I often think about "the road to hell is paved with good intentions".[1] I'm unsure to what degree this is true, but it does seem that people trying to do good have caused more negative consequences in aggregate than one might naively expect.[2] "Power corrupts" and "power-seekers using altruism as an excuse to gain power" are two often cited reasons for this, but I think don't explain all of it.
A more subtle reason is that even when people are genuinely trying to do good, they're not entirely aligned with goodness. Status-seeking is a powerful motivation for almost all humans, including altruists, and we frequently award social status to people for merely trying to do good, before seeing all of the consequences of their actions. This is in some sense inevitable as there are no good alternatives. We often need to award people with social status before all of the consequences play out, both to motivate them to continue to try to do good, and to provide them with influence/power to help them accomplish their goals.

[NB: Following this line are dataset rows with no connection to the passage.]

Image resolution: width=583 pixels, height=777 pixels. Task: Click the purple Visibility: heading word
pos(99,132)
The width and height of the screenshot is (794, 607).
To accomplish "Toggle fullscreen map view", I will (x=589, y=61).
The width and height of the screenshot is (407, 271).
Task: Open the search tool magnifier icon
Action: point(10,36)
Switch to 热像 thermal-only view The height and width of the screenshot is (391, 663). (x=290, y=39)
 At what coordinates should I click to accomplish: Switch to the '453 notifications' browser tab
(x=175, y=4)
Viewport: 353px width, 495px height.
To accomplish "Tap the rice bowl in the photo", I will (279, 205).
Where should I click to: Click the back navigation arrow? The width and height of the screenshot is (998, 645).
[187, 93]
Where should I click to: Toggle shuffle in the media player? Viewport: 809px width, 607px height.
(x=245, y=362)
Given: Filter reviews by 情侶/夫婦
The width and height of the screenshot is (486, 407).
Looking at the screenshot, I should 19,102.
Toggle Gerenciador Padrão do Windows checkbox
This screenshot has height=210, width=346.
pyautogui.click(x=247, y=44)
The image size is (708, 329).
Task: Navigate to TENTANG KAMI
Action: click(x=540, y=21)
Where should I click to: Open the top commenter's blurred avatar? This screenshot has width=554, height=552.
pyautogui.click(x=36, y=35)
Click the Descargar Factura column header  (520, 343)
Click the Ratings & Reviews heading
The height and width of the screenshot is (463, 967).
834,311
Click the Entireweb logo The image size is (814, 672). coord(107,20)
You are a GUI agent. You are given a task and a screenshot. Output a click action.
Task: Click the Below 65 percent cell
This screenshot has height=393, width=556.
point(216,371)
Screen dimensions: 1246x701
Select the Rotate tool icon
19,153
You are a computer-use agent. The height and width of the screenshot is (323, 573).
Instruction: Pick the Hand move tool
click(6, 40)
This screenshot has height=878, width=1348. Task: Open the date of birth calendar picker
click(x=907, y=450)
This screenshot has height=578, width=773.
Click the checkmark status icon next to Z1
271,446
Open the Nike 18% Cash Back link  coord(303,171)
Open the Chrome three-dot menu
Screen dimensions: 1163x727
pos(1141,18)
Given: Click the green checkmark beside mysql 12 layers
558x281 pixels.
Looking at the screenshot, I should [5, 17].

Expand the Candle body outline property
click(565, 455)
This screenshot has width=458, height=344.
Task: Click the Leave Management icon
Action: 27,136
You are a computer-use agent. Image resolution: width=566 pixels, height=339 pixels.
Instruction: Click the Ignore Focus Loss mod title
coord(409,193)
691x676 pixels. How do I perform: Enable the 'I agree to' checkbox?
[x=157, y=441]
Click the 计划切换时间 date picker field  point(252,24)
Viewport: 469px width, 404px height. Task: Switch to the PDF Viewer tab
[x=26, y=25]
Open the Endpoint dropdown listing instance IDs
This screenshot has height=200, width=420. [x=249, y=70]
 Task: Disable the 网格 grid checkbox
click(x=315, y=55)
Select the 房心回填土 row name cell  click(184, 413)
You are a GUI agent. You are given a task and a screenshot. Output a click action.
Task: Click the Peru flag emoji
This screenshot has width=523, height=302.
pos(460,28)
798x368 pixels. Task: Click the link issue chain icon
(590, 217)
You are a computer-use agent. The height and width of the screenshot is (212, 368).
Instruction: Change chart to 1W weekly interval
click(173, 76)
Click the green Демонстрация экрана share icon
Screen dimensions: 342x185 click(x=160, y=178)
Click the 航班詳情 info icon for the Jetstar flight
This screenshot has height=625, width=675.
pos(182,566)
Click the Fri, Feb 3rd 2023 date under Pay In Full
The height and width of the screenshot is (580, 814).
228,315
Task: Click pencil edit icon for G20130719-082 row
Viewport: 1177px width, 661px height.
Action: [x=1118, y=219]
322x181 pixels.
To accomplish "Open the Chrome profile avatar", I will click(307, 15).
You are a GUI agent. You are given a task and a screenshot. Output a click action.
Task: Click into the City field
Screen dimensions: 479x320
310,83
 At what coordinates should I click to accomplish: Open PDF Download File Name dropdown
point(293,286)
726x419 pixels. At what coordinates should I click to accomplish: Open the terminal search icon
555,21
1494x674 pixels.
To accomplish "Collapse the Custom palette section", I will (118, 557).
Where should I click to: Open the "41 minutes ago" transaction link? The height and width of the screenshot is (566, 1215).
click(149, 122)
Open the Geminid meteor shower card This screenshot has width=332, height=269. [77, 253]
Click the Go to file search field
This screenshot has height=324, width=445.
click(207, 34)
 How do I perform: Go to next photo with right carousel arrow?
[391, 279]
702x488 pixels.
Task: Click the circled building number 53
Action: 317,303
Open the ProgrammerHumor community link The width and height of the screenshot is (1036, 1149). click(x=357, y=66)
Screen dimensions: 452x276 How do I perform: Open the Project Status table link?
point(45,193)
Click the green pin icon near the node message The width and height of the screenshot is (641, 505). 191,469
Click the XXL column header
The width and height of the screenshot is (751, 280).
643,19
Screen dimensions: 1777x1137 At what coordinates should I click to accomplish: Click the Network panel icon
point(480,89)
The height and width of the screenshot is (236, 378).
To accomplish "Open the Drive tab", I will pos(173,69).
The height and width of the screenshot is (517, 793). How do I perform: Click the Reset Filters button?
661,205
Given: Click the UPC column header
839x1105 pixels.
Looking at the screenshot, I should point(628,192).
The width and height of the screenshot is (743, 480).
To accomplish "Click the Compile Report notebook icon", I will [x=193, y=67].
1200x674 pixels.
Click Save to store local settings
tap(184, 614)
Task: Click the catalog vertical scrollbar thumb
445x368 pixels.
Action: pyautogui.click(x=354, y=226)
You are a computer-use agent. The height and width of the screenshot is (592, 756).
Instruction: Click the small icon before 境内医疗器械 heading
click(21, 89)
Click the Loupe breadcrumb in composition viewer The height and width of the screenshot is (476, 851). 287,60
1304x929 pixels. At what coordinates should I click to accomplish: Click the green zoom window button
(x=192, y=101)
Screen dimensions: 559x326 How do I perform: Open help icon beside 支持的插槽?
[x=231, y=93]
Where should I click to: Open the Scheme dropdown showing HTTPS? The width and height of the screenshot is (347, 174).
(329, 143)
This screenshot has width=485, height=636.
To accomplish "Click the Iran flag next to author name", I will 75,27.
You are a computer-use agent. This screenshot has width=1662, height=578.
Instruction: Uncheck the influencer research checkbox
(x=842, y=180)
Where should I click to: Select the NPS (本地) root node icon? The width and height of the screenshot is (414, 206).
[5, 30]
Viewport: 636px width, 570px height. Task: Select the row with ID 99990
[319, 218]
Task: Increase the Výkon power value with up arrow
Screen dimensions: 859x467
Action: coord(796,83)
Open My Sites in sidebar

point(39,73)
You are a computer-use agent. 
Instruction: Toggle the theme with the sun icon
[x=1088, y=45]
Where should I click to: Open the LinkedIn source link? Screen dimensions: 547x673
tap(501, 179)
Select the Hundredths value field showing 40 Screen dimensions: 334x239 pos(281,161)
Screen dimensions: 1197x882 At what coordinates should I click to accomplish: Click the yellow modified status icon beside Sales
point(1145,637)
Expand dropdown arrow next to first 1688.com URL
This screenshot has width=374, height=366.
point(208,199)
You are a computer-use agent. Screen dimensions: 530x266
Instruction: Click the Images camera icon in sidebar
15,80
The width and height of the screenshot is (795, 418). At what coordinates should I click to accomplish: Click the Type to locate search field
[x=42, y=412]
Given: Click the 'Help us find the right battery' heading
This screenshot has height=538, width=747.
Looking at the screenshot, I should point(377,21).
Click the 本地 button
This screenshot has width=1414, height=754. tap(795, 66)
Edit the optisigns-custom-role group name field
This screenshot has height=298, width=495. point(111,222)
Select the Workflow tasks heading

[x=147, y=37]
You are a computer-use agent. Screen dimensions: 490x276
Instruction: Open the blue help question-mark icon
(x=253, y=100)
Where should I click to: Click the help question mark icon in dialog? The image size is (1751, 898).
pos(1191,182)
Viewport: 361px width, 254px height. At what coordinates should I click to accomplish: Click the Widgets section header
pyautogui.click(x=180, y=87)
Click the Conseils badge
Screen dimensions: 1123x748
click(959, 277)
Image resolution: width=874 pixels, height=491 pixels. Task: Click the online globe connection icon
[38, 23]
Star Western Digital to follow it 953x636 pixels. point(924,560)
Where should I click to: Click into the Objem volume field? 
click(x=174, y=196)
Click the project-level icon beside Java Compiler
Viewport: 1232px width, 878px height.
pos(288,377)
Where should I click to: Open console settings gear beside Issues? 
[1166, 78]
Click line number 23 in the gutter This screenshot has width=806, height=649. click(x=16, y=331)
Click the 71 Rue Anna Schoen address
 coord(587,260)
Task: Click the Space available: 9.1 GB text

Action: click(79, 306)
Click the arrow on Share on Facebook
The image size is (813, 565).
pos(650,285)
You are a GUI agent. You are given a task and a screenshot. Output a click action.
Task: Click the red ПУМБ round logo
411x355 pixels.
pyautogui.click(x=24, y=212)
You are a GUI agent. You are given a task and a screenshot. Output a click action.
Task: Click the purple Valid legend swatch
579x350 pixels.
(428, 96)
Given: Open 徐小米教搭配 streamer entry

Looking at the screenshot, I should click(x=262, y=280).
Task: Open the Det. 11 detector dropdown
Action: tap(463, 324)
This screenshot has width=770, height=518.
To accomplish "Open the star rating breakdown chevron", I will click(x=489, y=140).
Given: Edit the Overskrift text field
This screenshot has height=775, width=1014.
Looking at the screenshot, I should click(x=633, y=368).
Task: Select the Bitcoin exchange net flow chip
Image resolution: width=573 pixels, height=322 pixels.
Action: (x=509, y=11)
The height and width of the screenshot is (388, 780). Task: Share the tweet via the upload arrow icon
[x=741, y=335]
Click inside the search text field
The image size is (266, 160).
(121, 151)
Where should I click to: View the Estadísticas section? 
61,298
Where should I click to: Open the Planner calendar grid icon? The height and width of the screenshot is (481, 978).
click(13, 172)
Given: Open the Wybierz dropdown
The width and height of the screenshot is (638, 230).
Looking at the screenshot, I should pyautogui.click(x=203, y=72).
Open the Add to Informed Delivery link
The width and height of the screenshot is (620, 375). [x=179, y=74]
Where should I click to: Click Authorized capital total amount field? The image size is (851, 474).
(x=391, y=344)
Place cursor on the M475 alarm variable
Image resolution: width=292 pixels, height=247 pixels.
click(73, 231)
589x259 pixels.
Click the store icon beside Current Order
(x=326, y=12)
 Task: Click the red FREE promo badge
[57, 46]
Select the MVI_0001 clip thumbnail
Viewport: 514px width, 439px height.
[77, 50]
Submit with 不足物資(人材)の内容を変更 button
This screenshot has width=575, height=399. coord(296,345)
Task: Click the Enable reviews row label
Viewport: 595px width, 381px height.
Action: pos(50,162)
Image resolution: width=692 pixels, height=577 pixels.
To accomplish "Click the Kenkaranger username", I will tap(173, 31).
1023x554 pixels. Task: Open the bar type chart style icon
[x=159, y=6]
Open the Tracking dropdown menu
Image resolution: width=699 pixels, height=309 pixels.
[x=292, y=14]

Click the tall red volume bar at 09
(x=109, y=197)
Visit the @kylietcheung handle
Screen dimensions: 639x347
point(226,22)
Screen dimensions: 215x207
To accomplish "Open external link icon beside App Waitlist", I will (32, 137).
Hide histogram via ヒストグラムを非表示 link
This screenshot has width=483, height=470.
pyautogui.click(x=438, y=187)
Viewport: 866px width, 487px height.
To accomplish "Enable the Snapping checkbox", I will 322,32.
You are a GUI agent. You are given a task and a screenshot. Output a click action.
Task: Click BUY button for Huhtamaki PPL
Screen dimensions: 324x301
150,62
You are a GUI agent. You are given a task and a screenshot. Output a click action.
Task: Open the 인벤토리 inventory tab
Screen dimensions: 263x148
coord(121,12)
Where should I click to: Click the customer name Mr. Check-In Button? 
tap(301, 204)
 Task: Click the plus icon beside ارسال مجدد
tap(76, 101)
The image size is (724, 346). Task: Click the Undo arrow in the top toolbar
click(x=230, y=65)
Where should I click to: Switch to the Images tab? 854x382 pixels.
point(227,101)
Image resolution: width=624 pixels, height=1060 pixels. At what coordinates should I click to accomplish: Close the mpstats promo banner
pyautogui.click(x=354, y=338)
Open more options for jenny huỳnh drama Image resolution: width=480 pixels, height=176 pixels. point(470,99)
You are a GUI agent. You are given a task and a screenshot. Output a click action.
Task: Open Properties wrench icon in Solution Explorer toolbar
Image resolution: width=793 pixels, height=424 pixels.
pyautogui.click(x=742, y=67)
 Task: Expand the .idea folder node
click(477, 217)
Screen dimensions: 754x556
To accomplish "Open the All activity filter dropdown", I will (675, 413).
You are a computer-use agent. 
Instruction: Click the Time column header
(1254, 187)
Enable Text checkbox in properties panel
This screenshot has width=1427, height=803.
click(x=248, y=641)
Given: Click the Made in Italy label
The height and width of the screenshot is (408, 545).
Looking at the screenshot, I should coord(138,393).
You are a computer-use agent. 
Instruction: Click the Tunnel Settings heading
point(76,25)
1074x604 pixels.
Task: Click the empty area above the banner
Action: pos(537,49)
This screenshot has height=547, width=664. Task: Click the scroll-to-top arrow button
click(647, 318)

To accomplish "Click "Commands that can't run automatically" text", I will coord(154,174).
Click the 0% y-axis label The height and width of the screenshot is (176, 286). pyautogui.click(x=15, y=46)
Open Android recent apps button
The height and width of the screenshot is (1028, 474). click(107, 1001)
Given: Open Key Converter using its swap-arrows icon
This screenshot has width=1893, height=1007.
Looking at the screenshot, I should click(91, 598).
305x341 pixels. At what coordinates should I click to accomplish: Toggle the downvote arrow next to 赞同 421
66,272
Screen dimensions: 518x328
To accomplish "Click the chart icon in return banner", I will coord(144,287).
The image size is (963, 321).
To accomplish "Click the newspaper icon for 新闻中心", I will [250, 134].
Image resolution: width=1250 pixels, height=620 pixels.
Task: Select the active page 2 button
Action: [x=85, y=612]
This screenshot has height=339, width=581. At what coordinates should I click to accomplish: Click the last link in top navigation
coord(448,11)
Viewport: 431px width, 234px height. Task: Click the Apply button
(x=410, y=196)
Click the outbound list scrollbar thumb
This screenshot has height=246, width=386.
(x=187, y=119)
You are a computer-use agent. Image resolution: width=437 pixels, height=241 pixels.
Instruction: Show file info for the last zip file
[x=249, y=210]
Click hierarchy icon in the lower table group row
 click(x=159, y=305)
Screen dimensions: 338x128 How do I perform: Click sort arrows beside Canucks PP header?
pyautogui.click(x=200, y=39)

A person who consciously or subconsciously cares a lot about social status will not optimize strictly for doing good, but also for appearing to do good. One way these two motivations diverge is in how to manage risks, especially risks of causing highly negative consequences. Someone who wants to appear to do good would be motivated to hide or downplay such risks, from others and perhaps from themselves, as fully acknowledging such risks would often amount to admitting that they're not doing as much good (on expectation) as they appear to be.
How to mitigate this problem
Individually, altruists (to the extent that they endorse actually doing good) can make a habit of asking themselves and others what risks they may be overlooking, dismissing, or downplaying.[3]
Institutionally, we can rearrange organizational structures to take these individual tendencies into account, for example by creating positions dedicated to or focused on managing risk. These could be risk management officers within organizations, or people empowered to manage risk across the EA community.[4]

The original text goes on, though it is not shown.